The show was promoted by Steve Schankman, and the band was paid $750 for the show. Tickets for the show were sold for $4.00 for all seats, and were sold at DialTix by phone and a number of record stores and the Washington University Bookstore.
A snippet of “Frere Jacques” appears in “11 O’Clock Tick Tock” and both “Cry” and “Send in the Clowns” are part of “The Electric Co.”
Two attendees of the show, Steve Scariano and Tom Lunt were both interviewed by the St. Louis Post-Dispatch in 2005 about the show. Lunt says, “Bono had a tremendous presence but I remember thinking he looked like a goat. He looked like a goat-man. There was something about him that was chimerical, you know? He kept leaping up and down and kicking his knees up like a miniature Van Morrison.” Lunt also admits leaving the show and not being a fan and telling a friend, “Those guys aren’t going to get very far on four chords.” Scariano said “They were definitely what you would call seasoned performers already, but they were still thought of as an underground band, still breaking through. I just remember them being really, really good.

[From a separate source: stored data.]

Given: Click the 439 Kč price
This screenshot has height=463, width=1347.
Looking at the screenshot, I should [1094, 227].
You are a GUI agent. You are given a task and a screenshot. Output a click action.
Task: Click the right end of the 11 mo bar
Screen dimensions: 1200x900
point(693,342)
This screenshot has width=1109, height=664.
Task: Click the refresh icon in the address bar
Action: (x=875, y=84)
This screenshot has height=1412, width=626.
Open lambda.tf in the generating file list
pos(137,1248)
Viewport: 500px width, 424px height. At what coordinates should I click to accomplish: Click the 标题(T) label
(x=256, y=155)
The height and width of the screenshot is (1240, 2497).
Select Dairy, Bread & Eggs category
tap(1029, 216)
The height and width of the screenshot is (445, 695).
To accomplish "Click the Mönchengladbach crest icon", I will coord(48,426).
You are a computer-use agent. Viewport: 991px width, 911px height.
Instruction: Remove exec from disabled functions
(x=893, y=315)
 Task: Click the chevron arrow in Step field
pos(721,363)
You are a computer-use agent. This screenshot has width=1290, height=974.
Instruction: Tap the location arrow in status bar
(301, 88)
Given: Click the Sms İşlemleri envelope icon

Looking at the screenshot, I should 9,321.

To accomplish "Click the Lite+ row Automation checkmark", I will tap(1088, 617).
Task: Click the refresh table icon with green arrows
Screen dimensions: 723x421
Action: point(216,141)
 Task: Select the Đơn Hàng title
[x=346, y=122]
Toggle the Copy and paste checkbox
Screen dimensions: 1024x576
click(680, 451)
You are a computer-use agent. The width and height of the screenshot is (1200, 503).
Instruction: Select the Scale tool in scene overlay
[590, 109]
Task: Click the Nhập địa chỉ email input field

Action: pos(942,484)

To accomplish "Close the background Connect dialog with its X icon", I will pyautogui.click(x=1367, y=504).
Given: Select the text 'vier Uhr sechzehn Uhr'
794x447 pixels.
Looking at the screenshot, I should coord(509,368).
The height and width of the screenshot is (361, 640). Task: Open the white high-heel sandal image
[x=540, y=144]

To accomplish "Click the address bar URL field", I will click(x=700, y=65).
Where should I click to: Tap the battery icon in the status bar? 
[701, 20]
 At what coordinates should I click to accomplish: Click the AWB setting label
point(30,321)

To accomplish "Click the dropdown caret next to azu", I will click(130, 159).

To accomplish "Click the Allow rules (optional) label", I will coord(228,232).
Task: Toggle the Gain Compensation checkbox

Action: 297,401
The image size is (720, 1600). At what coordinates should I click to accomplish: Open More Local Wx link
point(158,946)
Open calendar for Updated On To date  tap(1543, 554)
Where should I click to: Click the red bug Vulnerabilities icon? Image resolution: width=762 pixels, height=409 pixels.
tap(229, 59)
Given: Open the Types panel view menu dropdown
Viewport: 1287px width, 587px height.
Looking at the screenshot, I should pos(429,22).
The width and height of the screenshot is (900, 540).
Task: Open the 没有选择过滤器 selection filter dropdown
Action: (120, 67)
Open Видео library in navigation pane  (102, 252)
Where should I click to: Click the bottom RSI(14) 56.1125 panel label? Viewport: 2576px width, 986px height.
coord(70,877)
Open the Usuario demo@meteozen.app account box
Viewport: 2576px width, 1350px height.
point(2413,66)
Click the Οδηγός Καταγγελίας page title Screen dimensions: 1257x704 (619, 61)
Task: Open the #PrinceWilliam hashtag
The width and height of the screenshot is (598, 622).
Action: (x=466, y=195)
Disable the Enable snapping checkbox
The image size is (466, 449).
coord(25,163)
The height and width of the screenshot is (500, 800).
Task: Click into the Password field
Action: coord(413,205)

And Bono was a great frontman.”
Prior to the show Tony Marfisi, promotions and marketing rep for WEA Records, took the band out for drinks and a round of meet and greets at local record stores. Marfisi remembers “the show was remarkable. They were just monsters. The thing I remember most though, is just hanging out with them. I think we went to Blueberry Hill and had a few pints of Guinness. fter the show was finished Bono was interviewed by the local radio station KWMU-FM.
Mark Lasswell reviewed the show in the St. Louis Post-Dispatch, “By the time the band played ‘Stories for Boys,’ many people were dancing, none more than the boyish Bono. He danced and clowned throughout the set, at one point comically trying to light a cigarette, despairing, and then fanning the cigarette lighter as if it were a pistol. He threw water on the sweating crowd and then pulled a young woman onstage to dance. Bono’s vocals may have a dubious future – boys do grow up – but he already is an adept entertainer. He had completely won the audience by the last song before the encores, ‘Out of Control,’ possibly the best song in the set of twelve. The show ended with two encores, both enthusiastically demanded by a crowd chanting ‘U-2.’” Although Lasswell’s review claims about 600 people were in attendance, the venue seats more than that at 785 people, and all reports from that night suggest the show was sold out and may have been actually over capacity.